Source material start

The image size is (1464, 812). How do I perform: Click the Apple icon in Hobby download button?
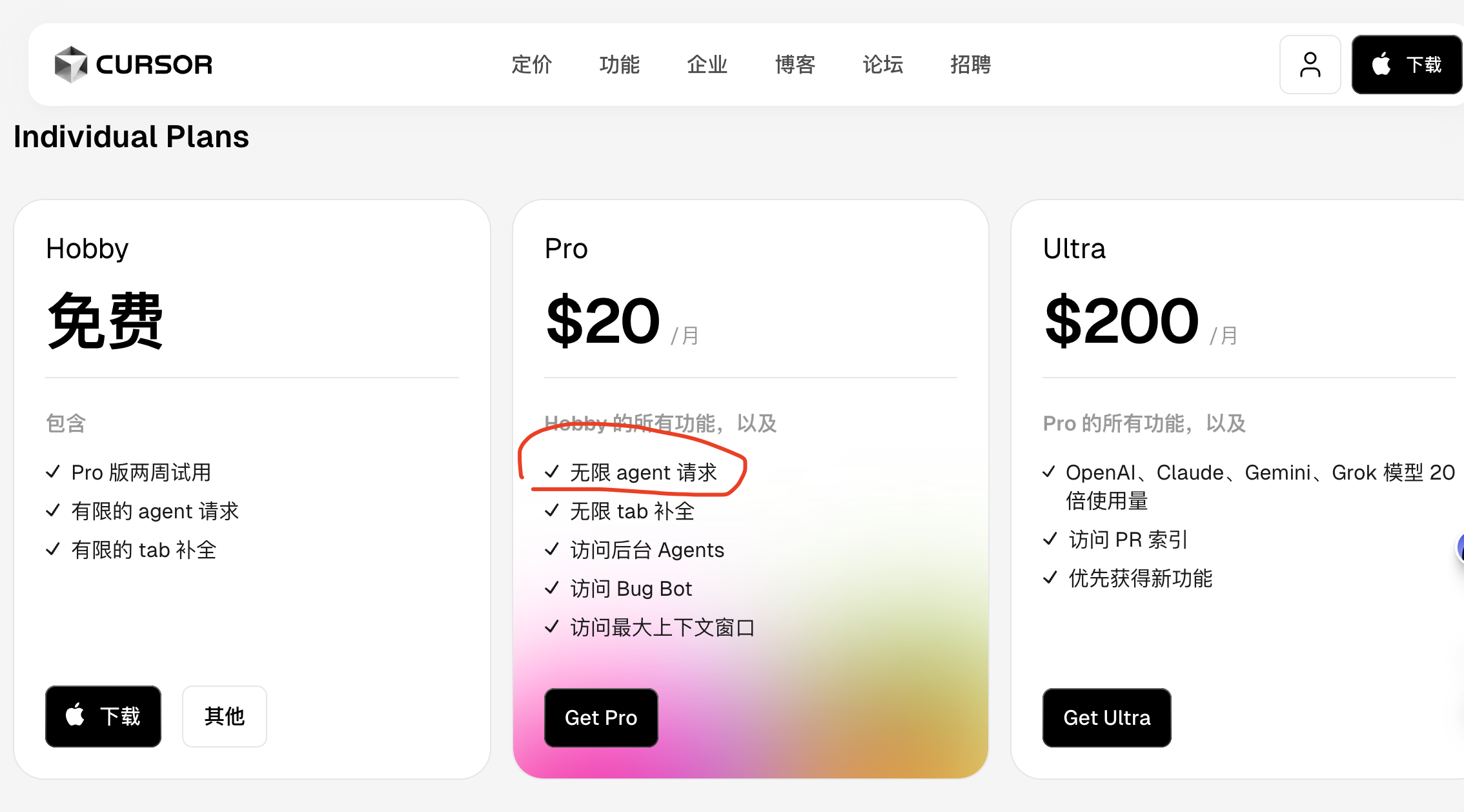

Source material end
Source material start

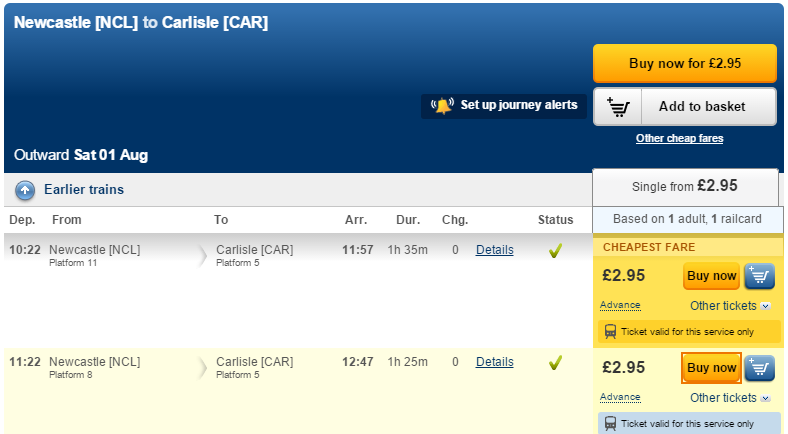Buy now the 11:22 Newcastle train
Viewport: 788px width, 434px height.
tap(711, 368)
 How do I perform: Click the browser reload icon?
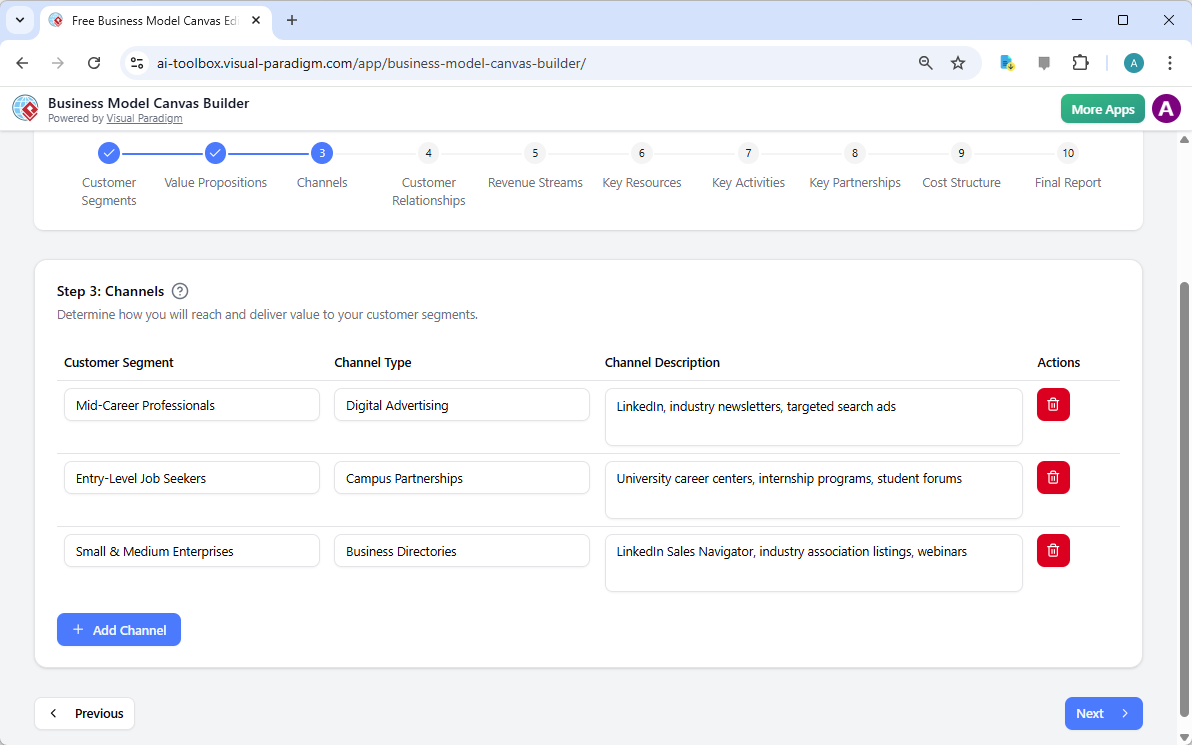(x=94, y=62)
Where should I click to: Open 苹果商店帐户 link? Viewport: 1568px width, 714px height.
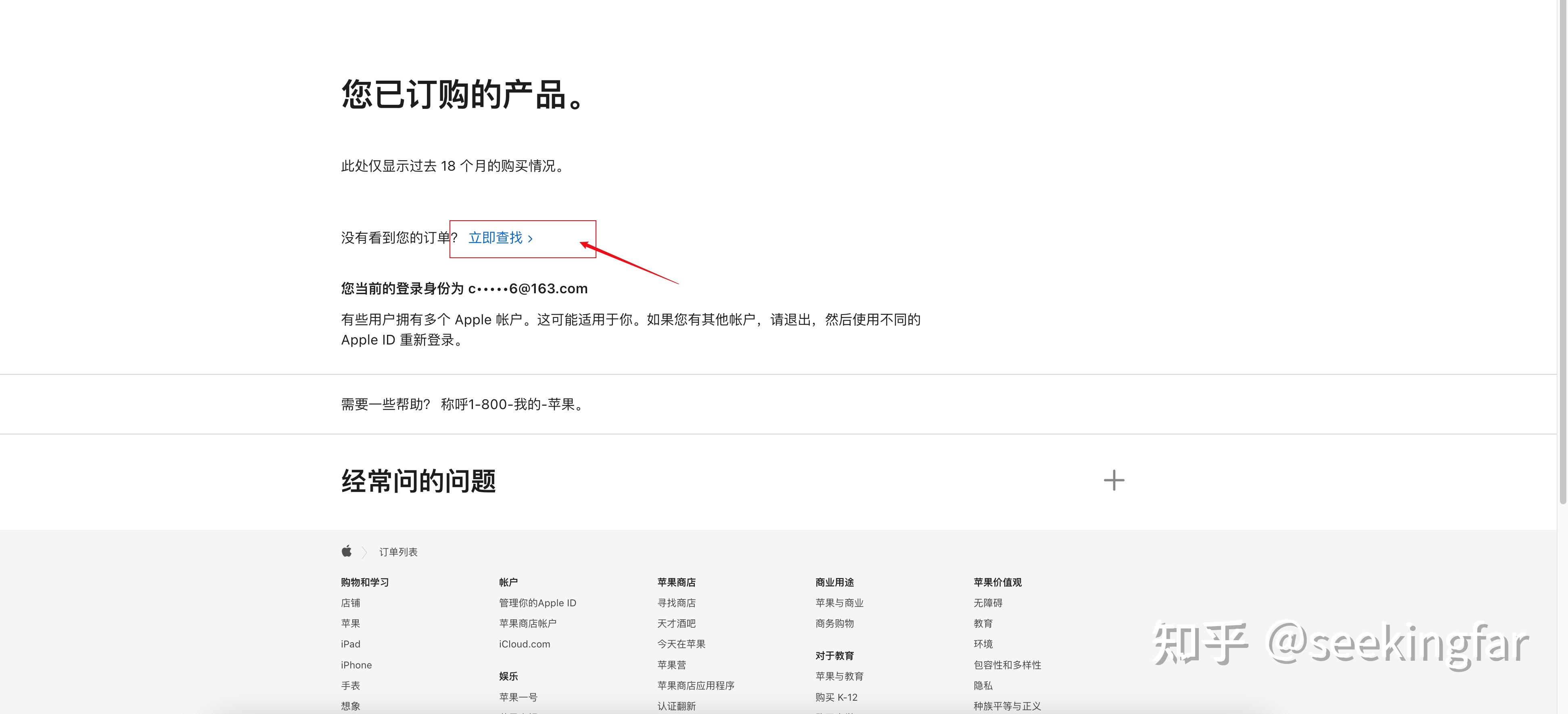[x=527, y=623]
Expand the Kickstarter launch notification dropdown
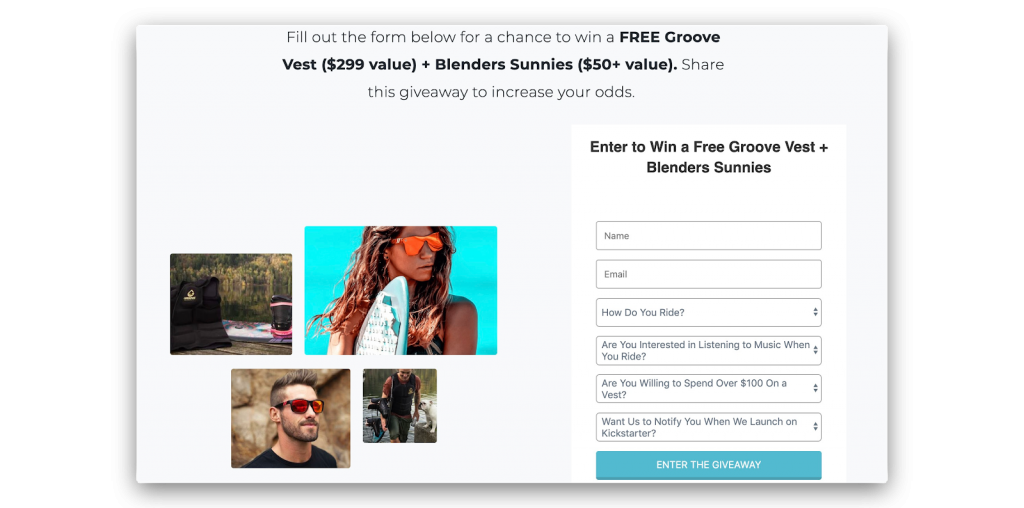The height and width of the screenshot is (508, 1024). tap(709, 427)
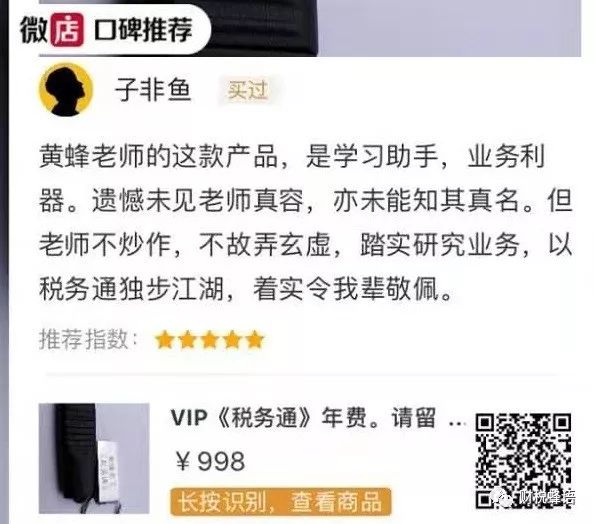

Source material end

• _Your objective_
Quote the lines of the items above, from the line containing "How do I perform: Click the browser" through the line containing "The height and", inclusive. Leave the pictures out of your answer.

• _Problem solution_
 How do I perform: Click the browser reload icon?
(x=94, y=62)
Where should I click to: Open 苹果商店帐户 link? Viewport: 1568px width, 714px height.
[x=527, y=623]
Expand the Kickstarter launch notification dropdown
The height and width of the screenshot is (508, 1024). tap(709, 427)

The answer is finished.